▶ What is required: Begin at the line that has "You are a GUI" and stop after the line that has "tap(258, 162)". Rewrite those records with "Internet Options" switched to "Network Options" and nothing else changed, and leave the pictures out.

▶ Extracted information:

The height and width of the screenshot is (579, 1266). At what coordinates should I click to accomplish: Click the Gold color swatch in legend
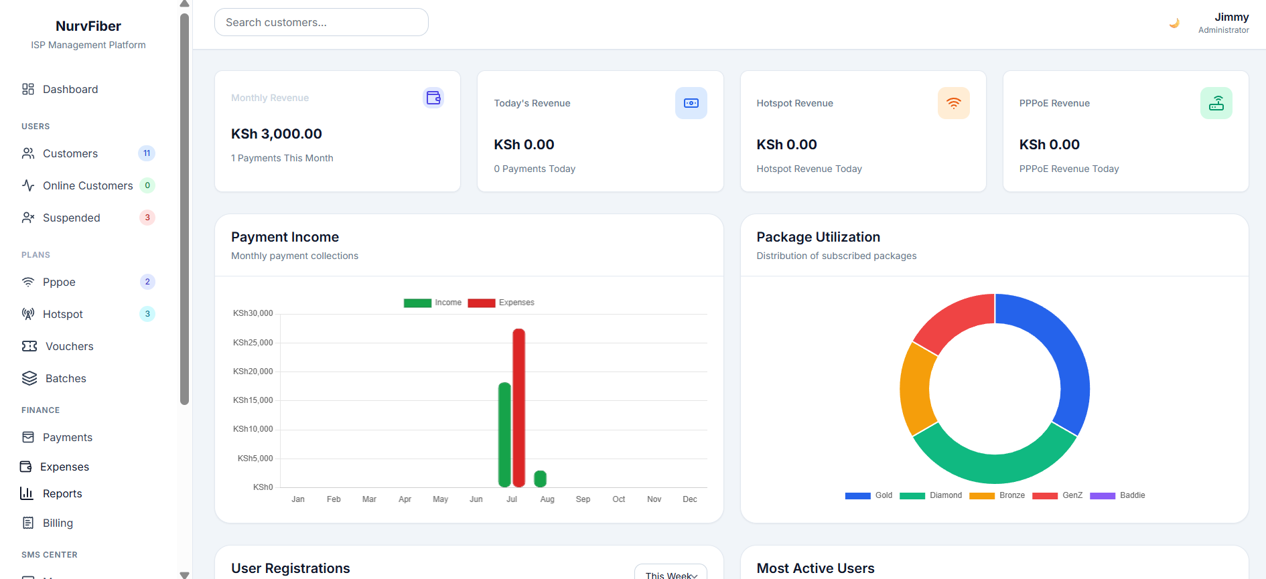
==
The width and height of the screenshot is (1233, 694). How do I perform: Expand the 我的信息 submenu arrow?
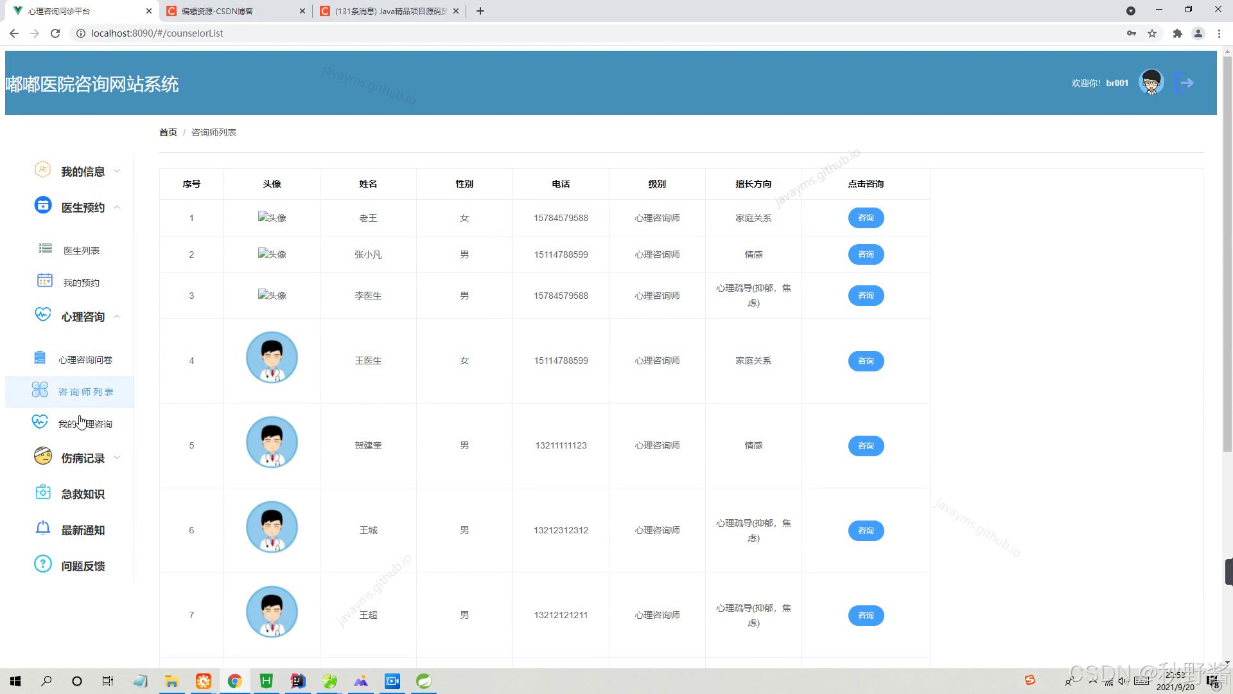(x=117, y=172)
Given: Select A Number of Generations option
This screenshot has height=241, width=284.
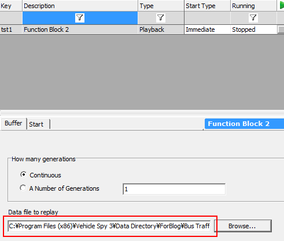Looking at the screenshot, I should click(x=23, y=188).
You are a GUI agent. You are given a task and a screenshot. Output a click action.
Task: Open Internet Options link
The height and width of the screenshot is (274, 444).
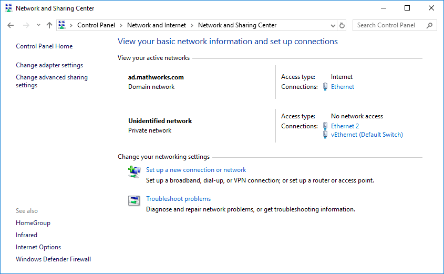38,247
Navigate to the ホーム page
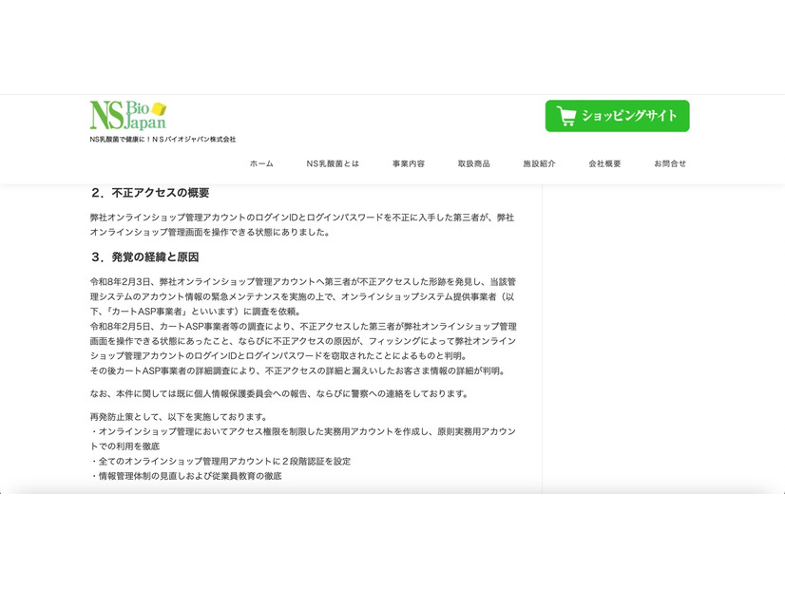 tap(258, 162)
--
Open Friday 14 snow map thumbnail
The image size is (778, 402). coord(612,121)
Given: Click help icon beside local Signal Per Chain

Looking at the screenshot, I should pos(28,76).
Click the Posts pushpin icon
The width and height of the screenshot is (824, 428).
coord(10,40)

▶ Exercise answer:
You are a GUI agent. You are given a task and a screenshot. Output a click action.
Task: Open Network Options link
The height and width of the screenshot is (274, 444).
38,247
Navigate to the ホーム page
 tap(258, 162)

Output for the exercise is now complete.